A BURNLEY mum died after overdosing on a ‘toxic’ combination of drugs, an inquest heard.
Deborah Moss, 41, was discovered dead by a neighbour at her home in Hunslet Street on September 17 last year.
Burnley Coroner’s Court heard how she was given just six months to live last February because of serious problems with her liver and kidneys.
East Lancashire coroner Richard Taylor said Ms Moss had battled alcoholism.
And was supposed to attend the substance misuse service Inspire.
Six weeks before her death, the service stopped prescribing Ms Moss with the heroin substitute methadone because of her repeated drinking and ‘lack of engagement’.
It had previously reduced her dosage from 60 to 40 milligrammes per day.
But Dr Abdul Al-Dawoud, who carried out Ms Moss’s post-mortem examination, said he found a ‘high level’ of methadone in her blood, along with the painkiller codeine. Addressing him, Ms Moss’s sister, Julie Smithies, said: “At the time there were rumours that she had cuts on her face when she died.
“We want to know if she was hurt before she died.”
The doctor replied: “I did not see any.
“The police investigated very thoroughly at the time. There is no evidence of any external injuries at all.”
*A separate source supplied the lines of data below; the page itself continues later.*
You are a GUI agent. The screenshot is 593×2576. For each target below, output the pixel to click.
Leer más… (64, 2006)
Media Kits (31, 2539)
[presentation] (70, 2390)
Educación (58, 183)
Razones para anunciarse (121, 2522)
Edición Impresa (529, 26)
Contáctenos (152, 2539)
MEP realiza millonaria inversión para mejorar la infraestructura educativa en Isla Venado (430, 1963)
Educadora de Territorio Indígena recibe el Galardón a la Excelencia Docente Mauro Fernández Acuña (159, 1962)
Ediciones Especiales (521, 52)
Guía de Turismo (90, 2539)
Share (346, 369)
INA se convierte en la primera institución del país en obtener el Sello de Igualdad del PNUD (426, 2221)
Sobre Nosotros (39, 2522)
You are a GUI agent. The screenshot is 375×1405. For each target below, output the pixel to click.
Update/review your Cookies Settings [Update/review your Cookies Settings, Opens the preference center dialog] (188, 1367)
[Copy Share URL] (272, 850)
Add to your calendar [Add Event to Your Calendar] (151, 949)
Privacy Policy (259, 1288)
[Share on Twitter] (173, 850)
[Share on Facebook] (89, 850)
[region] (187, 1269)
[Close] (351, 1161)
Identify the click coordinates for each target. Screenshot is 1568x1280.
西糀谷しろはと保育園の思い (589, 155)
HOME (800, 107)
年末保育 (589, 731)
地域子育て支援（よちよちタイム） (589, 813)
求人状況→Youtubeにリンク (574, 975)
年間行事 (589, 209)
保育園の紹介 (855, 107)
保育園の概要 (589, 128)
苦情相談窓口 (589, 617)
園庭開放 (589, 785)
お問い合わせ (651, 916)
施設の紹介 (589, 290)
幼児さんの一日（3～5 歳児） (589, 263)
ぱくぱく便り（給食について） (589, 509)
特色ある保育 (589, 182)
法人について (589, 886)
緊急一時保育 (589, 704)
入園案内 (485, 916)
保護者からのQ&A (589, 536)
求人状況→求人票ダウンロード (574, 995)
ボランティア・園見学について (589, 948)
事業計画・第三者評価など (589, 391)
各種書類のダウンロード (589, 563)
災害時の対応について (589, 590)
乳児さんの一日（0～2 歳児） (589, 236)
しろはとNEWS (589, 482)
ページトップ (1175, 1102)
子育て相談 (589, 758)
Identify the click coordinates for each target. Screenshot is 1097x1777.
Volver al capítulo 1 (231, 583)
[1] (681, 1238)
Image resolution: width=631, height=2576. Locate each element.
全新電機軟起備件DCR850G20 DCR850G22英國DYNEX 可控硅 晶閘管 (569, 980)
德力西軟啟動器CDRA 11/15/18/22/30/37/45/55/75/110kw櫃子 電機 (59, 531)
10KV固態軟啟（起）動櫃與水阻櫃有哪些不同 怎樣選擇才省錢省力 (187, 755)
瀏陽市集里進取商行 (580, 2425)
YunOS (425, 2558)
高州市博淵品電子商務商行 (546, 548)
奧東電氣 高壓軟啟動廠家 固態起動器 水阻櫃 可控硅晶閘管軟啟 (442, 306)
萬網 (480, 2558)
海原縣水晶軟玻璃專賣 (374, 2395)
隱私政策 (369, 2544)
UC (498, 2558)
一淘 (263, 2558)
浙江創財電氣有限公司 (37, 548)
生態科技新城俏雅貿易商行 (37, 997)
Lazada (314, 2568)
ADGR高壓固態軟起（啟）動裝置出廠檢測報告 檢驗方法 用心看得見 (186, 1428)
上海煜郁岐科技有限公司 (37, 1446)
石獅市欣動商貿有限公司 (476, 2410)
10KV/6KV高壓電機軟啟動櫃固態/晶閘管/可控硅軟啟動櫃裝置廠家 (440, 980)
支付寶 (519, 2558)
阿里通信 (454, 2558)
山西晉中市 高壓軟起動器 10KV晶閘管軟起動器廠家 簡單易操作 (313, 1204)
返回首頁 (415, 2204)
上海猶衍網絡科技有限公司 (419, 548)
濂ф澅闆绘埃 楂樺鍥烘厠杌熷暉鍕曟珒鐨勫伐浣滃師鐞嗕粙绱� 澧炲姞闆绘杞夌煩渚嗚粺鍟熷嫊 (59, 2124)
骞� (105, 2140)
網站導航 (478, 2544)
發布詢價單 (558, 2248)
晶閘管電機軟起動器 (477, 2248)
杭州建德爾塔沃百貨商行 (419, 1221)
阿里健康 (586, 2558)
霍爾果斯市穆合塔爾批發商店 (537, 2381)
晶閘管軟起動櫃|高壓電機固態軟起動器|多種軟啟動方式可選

Dr Al-Dawoud said Ms Moss’s alcoholism had left her with a ‘very cirrhotic liver’ which had caused ‘extensive bleeding’ in her stomach.
He added: “The toxic effect of methadone and codeine was the primary cause of death.”
Concluding that Ms Moss had suffered a drug-related death, Mr Taylor said: “These cases are always extremely sad, someone as young as she was taken away by drugs.
“Unfortunately she was unable to go to Inspire as much as she maybe should have.”